Anomalous random correlations of force constants on the lattice dynamical properties of disordered Au-Fe alloys

TL;DR

This study investigates the lattice dynamical properties of disordered Au-Fe alloys using density functional theory, revealing anomalous changes in force constants and phonon behavior near a specific composition, linked to local bond stiffening and phase separation tendencies.

Contribution

It introduces a novel approach for calculating interatomic force constants in disordered alloys and uncovers anomalous dynamical behavior at a critical alloy composition.

Findings

Anomalous change in force constants near x=0.19

Negative phonon entropy indicating chemical unmixing

Agreement with experimental data where available

Abstract

Au-Fe alloys are of immense interest due to their biocompatibility, anomalous hall conductivity, and applications in various medical treatment.

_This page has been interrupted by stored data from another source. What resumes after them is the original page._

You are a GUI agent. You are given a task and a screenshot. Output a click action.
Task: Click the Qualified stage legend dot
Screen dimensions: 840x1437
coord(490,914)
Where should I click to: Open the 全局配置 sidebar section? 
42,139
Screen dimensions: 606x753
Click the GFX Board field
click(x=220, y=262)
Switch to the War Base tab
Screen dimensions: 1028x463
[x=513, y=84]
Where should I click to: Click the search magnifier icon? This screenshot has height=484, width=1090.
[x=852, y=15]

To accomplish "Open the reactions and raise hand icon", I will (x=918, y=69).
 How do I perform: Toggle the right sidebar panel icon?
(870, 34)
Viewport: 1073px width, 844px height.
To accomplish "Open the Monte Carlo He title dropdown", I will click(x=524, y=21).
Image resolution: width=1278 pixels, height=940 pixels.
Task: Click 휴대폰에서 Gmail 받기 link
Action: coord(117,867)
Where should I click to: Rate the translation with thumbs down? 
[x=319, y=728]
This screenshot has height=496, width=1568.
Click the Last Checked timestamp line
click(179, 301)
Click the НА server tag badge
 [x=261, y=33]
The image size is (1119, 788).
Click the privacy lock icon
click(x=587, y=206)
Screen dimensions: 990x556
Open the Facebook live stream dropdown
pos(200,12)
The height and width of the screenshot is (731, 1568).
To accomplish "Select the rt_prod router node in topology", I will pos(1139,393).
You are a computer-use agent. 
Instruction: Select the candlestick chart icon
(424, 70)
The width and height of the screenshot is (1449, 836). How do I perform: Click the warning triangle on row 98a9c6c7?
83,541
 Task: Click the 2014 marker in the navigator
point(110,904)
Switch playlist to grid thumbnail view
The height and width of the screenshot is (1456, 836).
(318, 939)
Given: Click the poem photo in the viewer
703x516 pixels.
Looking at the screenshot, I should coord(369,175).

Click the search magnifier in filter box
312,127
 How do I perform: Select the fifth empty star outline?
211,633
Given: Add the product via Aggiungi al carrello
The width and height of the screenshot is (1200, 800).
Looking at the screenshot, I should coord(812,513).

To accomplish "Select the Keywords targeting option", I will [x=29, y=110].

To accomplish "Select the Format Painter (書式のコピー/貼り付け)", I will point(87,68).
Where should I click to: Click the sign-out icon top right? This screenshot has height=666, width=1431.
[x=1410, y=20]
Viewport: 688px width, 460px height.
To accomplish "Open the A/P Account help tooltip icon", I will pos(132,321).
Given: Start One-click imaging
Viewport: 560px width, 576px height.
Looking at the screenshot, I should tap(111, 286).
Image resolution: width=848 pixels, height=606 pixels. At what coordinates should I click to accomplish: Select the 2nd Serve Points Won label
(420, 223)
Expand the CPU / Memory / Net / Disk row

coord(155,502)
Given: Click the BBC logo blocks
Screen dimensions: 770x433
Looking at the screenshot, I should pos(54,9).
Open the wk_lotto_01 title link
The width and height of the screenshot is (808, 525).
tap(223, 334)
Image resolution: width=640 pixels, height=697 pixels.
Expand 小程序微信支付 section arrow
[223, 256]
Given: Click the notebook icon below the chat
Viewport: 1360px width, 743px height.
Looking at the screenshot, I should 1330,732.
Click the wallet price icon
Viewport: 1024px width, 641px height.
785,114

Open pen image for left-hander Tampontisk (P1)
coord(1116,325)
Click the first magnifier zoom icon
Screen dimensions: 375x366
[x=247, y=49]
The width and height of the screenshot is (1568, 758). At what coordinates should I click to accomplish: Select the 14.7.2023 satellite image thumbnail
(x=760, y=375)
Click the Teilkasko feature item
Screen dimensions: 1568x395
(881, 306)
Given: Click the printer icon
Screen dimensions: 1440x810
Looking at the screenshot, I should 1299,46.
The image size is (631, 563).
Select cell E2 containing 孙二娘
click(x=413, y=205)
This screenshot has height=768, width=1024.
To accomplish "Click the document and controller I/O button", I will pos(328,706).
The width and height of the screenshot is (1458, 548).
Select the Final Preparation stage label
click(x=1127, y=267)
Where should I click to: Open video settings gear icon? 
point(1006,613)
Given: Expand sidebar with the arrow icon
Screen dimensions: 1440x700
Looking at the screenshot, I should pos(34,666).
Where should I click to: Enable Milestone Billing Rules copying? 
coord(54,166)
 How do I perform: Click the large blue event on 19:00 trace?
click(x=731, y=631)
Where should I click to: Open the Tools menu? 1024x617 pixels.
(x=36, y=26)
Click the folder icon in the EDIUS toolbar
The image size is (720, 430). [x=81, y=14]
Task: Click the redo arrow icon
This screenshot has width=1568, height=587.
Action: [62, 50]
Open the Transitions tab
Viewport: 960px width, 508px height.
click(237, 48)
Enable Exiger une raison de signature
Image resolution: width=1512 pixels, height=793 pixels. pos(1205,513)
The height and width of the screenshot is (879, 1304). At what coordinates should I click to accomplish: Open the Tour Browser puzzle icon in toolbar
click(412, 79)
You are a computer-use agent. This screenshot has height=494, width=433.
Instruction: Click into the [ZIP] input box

However, irrespective of the method of preparation, they often exhibit a high-level of disorder, with properties sensitive to the thermal or magnetic annealing temperatures. We calculate lattice dynamical properties of Au$_{1-x}$Fe$_x$ alloys using density functional theory methods, where, being a multisite property, reliable interatomic force constant (IFC) calculations in disordered alloys remain a challenge. We follow a two fold approach: (1) an accurate IFC calculation in an environment with nominally zero chemical pair correlations to mimic the homogeneously disordered alloy; and (2) a configurational averaging for the desired phonon properties (e.g., dispersion, density of states, and entropy). We find an anomalous change in the IFC's and phonon dispersion (split bands) near $x$=0.19, which is attributed to the local stiffening of the Au-Au bonds when Au is in the vicinity of Fe. Other results based on mechanical and thermo-physical properties reflect a similar anomaly: Phonon entropy, e.g., becomes negative below $x$=0.19, suggesting a tendency for chemical unmixing, reflecting the onset of miscibility gap in the phase diagram. Our results match fairly well with reported data, wherever available.